At the day’s end we dine in Ghulam Ali with the Muj’s senior commander, an intelligent, educated man of 28 — Fahrid Ahmad Shafaq. We had met him at the circumcision ceremony which seems like years ago. After admiring the three herons which wander through his garden (as well as flowers, the Afghans also appreciate ornamental birds of every variety), we have a lengthy floor-laid feast of chicken, rice and watermelon. Then an ancient black-and-white Russian TV set is pulled out, clipped to a car battery and attached to a home-made sat-dish on the roof. There in the room, before the eyes of Seamus, me, Shafaq and a dozen Mujahidin, appears the face of Osama: they have picked up BBC World and the planet’s most wanted terrorist is having another of his videotapes aired. Bin Laden is warning Muslims against collaboration with America in what he terms “the war against Islam”.

The Muj react neither one way nor another. But later in the night, as our conversation winds down and the room readies itself for sleep, a new question is suddenly put to us by Shafaq.

“Do you believe that America’s war is a war against Islam?” he asks.

I respond with the sentiments I believe, telling him that I think it is a war against an organisation and an element of society that has produced it. The Afghans agree, but there is doubt in their eyes.

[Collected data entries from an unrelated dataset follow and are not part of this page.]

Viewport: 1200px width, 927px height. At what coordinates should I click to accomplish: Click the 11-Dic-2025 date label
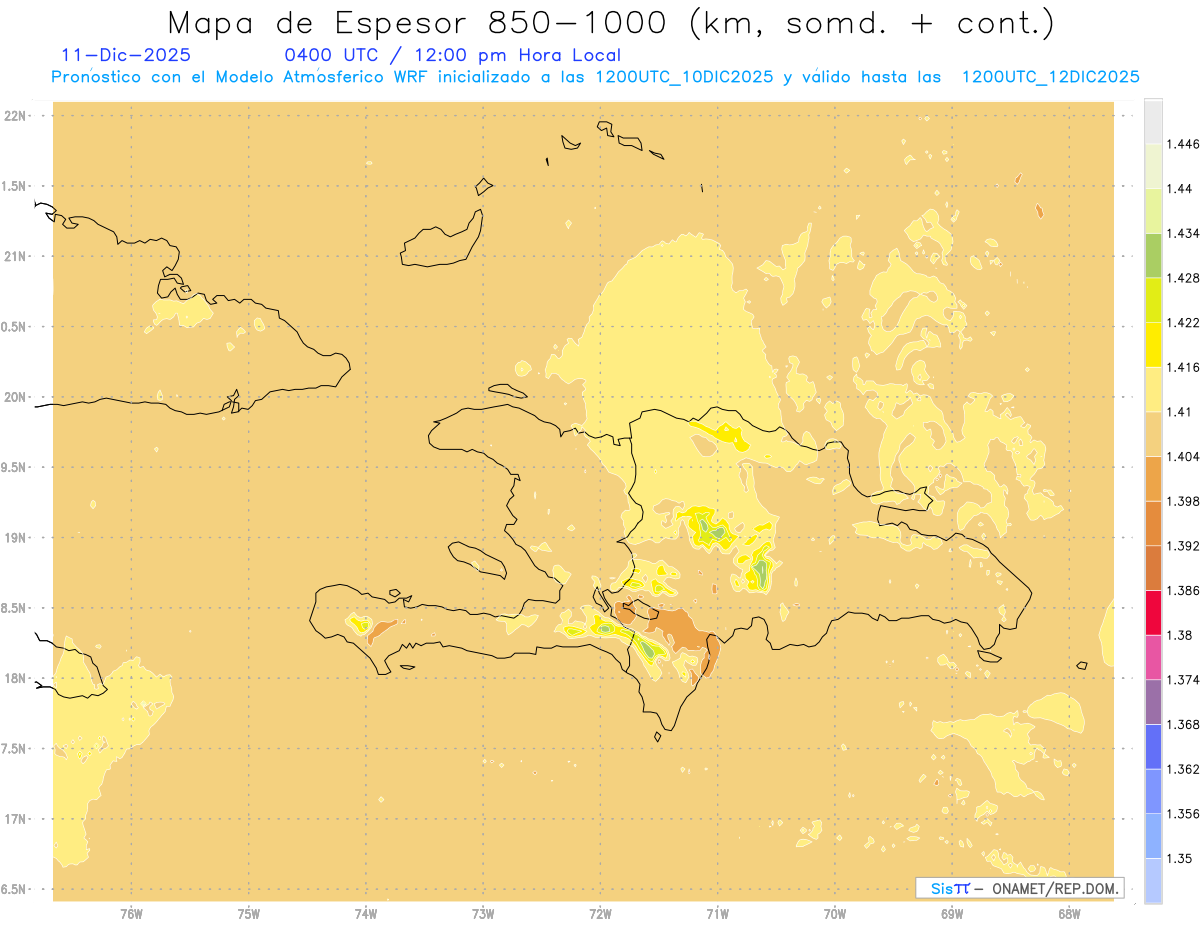(126, 55)
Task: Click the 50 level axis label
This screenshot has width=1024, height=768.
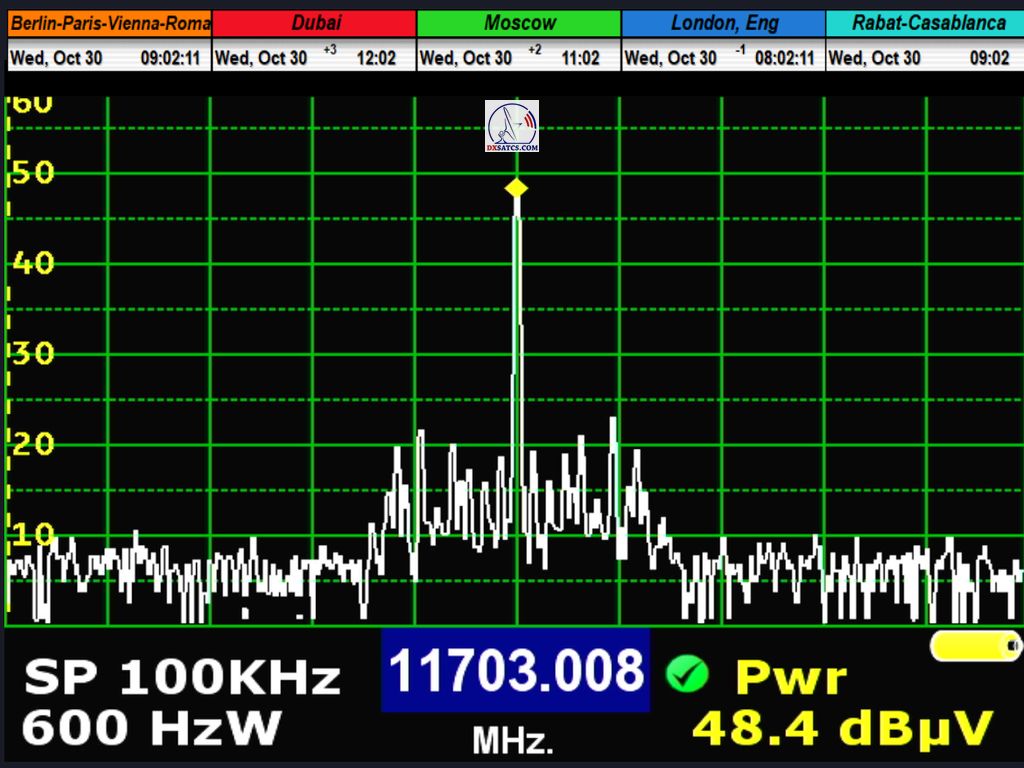Action: click(x=33, y=173)
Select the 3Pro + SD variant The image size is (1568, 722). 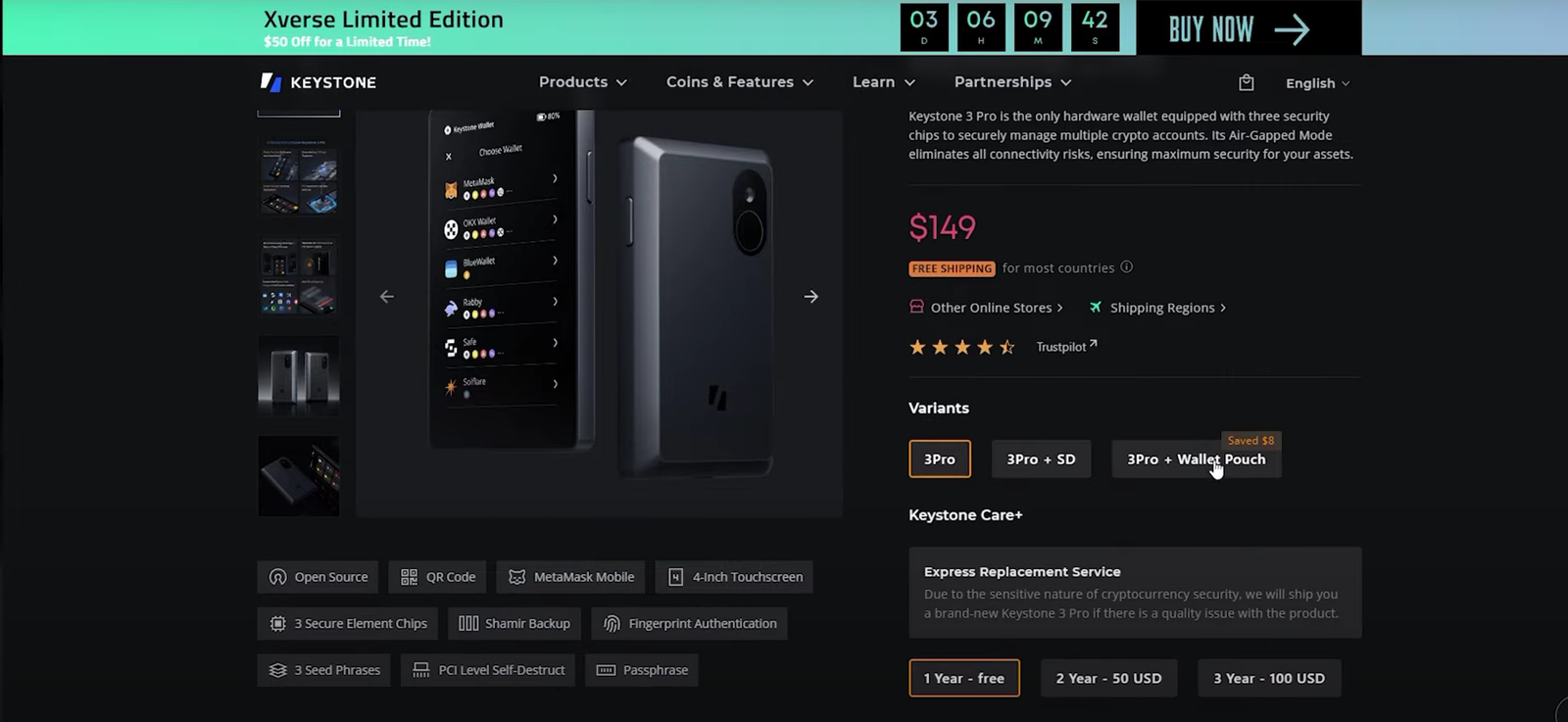[x=1041, y=459]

And then I see it: they do not doubt the legitimacy of their fight against the Taleban and al-Qaeda, but they are worried that the US may so mishandle the conflict that it will one day become perceived as a Western war against the Muslim faith. If that happens then the Alliance are finished. Dead too, will be their relationship with the West. Victory shall be Osama’s.

I sleep well, which surprises me, because, out of all the questions and conversations in Afghanistan, the doubt in the faces of those men this night towards the future vision of the war troubles me more than anything I have seen or heard here.